# TASK INPUT:

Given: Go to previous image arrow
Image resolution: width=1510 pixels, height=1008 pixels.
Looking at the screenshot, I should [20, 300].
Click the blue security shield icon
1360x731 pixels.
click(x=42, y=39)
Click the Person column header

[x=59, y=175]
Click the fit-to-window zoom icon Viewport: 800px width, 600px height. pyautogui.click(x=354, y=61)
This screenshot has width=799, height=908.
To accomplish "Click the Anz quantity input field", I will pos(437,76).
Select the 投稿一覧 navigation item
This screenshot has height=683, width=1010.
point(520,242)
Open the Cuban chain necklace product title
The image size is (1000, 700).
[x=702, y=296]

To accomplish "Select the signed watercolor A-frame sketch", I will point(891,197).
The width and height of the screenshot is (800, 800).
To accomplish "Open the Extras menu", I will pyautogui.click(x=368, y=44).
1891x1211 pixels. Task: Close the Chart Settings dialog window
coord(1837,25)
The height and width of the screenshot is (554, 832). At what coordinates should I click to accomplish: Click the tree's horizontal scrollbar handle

# YOUR OBJECTIVE:
State how many lines of the records above contain the word "Open", giving only that number.

# ANSWER SECTION:
2